From the listing below, set down exactly each line beginning with the one containing "Student Employee Handbook" and ending with the last.
════
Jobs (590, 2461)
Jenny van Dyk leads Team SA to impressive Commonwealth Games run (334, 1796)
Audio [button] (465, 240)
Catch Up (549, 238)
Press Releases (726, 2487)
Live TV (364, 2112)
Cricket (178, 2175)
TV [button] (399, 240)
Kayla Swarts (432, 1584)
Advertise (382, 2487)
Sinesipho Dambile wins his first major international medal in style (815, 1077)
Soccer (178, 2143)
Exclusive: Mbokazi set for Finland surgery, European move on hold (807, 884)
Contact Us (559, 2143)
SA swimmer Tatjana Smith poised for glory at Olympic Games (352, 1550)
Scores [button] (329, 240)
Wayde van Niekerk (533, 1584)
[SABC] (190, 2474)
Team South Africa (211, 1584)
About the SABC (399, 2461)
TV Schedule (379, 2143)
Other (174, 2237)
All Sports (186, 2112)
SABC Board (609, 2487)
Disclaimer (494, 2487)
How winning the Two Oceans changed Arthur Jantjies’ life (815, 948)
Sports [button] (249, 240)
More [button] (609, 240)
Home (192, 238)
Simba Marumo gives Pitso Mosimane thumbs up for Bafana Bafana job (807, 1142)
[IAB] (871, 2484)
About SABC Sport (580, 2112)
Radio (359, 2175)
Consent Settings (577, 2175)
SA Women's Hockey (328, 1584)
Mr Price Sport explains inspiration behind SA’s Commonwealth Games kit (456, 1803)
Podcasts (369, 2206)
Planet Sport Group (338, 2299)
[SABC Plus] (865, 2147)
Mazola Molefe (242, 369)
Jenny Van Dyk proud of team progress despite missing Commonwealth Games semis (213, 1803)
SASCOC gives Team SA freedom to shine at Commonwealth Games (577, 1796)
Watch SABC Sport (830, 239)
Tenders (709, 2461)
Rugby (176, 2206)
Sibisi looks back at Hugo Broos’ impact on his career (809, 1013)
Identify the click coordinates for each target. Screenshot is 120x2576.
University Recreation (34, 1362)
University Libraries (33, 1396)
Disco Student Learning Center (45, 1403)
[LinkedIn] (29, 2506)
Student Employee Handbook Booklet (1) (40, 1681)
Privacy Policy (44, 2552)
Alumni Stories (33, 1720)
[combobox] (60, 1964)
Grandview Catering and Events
════
■ EXERCISE SOLUTION
Student Employee Handbook Booklet (1) (40, 1681)
Privacy Policy (44, 2552)
Alumni Stories (33, 1720)
[combobox] (60, 1964)
Grandview Catering and Events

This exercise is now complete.